The investment ratchets up pressure on Nestle Chief Executive Officer Mark Schneider after 2016 sales growth fell to the slowest pace in at least a decade and the stock price lagged behind other consumer giants in recent years. For Loeb, Nestle represents not only his single largest investment since Third Point was founded in 1995, but also the biggest company he’s ever targeted to improve shareholder returns.
A representative for Nestle, which had a market capitalization equivalent to $263 billion at the close of European trading last week, was unable to immediately comment.
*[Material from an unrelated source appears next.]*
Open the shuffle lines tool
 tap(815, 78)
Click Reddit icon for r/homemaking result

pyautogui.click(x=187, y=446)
Schneider, the first Nestle outsider to run the world’s biggest food producer in nearly a century, has already started shifting the company’s priorities toward healthier foods and faster-growing businesses since taking the helm on Jan. 1. Nestle said this month it may sell its U.S. chocolate and candy unit, which includes brands such as Butterfinger and Baby Ruth.
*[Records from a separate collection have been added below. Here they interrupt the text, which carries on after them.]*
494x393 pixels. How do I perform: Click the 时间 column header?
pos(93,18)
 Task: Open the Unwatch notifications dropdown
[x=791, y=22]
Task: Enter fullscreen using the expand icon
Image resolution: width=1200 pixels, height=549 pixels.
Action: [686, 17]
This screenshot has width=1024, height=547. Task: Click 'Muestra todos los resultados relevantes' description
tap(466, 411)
While Third Point applauded Nestle’s plans for the confectionery business and called Schneider a high-caliber executive with an impressive track record, the hedge fund urged him to articulate a “bold” action plan that addresses Nestle’s “staid culture and tendency towards incrementalism.”
“Ultimately, they have been very slow to respond to changes in the market,” James Santo, a senior vice president at asset manager Northern Trust Corp. in Sydney, said by phone on Monday. “That’s clearly why we’re seeing the pressure coming from the shareholders now.”
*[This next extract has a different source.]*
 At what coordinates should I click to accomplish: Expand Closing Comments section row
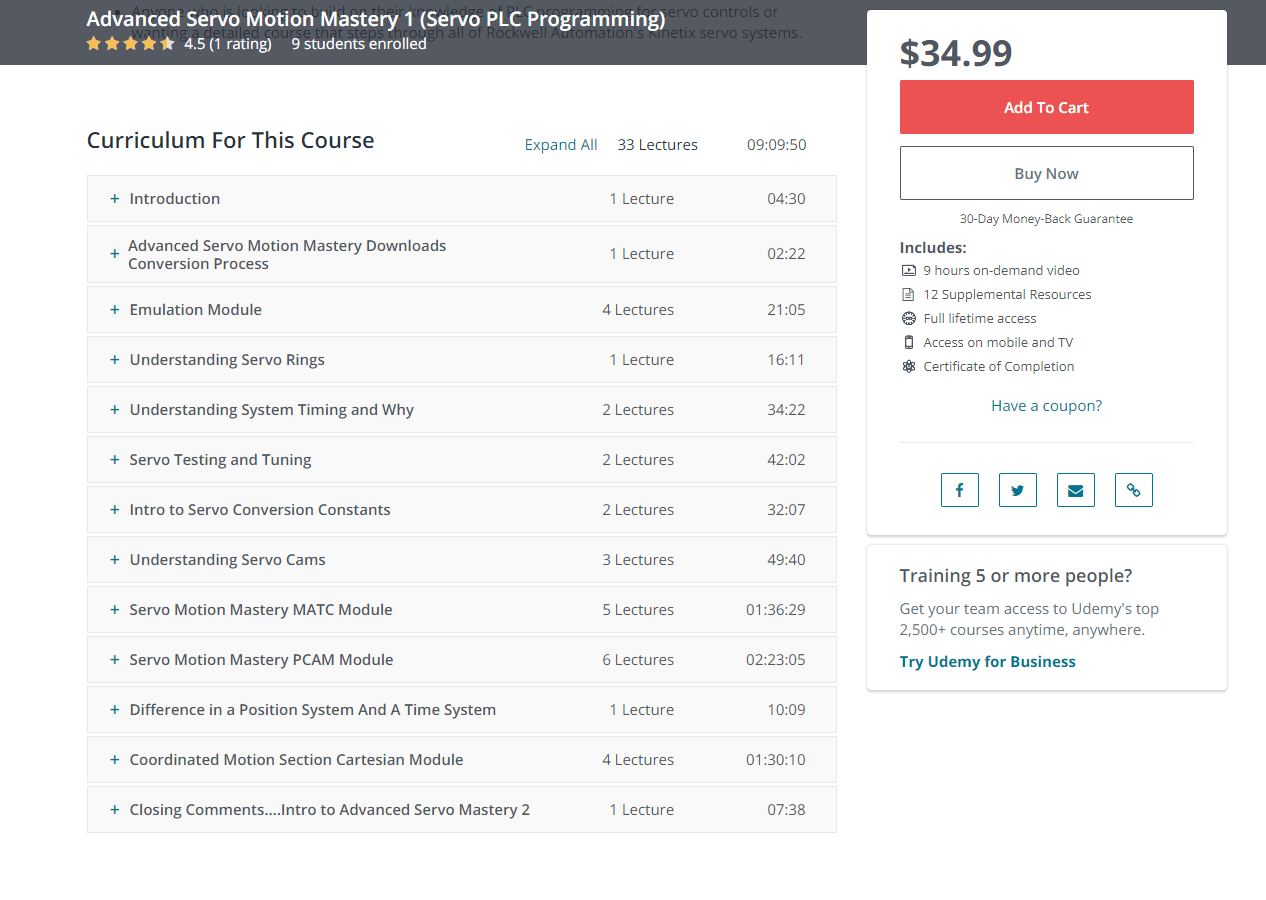(329, 810)
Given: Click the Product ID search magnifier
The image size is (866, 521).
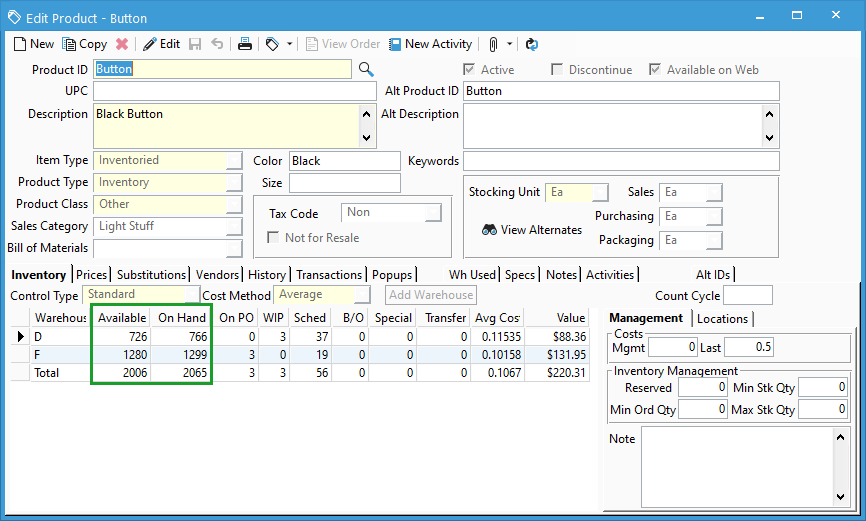Looking at the screenshot, I should pos(366,69).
Nestle, which makes everything from Nespresso coffee to Gerber baby food, should conduct a review of its more than 2,000 brands and reduce exposure to underperformers, Third Point said. The company should adopt a formal target of boosting its operating profit-margin to as much as 20 percent by 2020, from about 15 percent in 2016, and double its leverage ratio to free up more cash for stock buybacks, the hedge fund said.
The time is also right for Nestle to sell its L’Oreal position, Third Point said. Nestle owns about 23.2 percent of the cosmetics giant, a stake valued at about $27 billion, according to data compiled by Bloomberg.
“The L’Oreal stake could be divested via an exchange offer for Nestle shares that would accelerate efforts to optimize its capital return policies, immediately enhance the company’s return on equity, and meaningfully increase its share value in the long run,” said Third Point, which retained former Sara Lee Corp. Executive Chairman Jan Bennink to advise on the investment.
Consumer companies have become popular targets for activist shareholders. In 2015, billionaire hedge fund manager Bill Ackman amassed a $5.6 billion stake in snack giant Mondelez International Inc. and called for management to improve the company’s performance, leading to cost cuts. Procter & Gamble Co. attracted Nelson Peltz’s Trian Fund Management LP, which revealed its position in the consumer-products maker in February and has since amassed a stake valued at about $3.3 billion, according to its latest regulatory filing.
Loeb is aiming high with Nestle as activist investors enjoy a resurgence of client inflows and returns. Third Point’s flagship fund gained almost 10 percent in the first five months of 2017, part of an industrywide rebound that saw event-driven funds return 5.6 percent on an asset-weighted basis, the most among the main strategies tracked by Hedge Fund Research Inc.
The Nestle position adds to a recent push into Europe for Loeb, who’s better known for his campaigns in the U.S. and Japan. Third Point said in April it had invested in UniCredit SpA, the second-largest listed bank in Italy, because of its low valuation, recent recapitalization and new CEO. The hedge fund also took a stake in German utility EON SE, arguing that the business was “misunderstood by the market and attractively priced.”
“We are seeing more opportunities in Europe because of strong and improving economic data,” Third Point wrote in an April 27 letter to investors.
While Nestle shares have outperformed the Stoxx Europe 600 Index with an 18 percent gain over the past three years, they’ve trailed other European consumer heavyweights. Unilever NV, which rebuffed a $143 billion takeover proposal from Kraft Heinz Co. earlier this year, has rallied 53 percent in Amsterdam trading, while Reckitt Benckiser Group Plc has advanced 54 percent in London. Danone, the world’s biggest yogurt maker, has gained 26 percent in Paris.
“Third Point intends to play a constructive role to encourage management to pursue change with a greater sense of urgency,” the firm wrote of Nestle in Sunday’s letter. “We have offered our views in productive conversations with management, which we expect will continue.”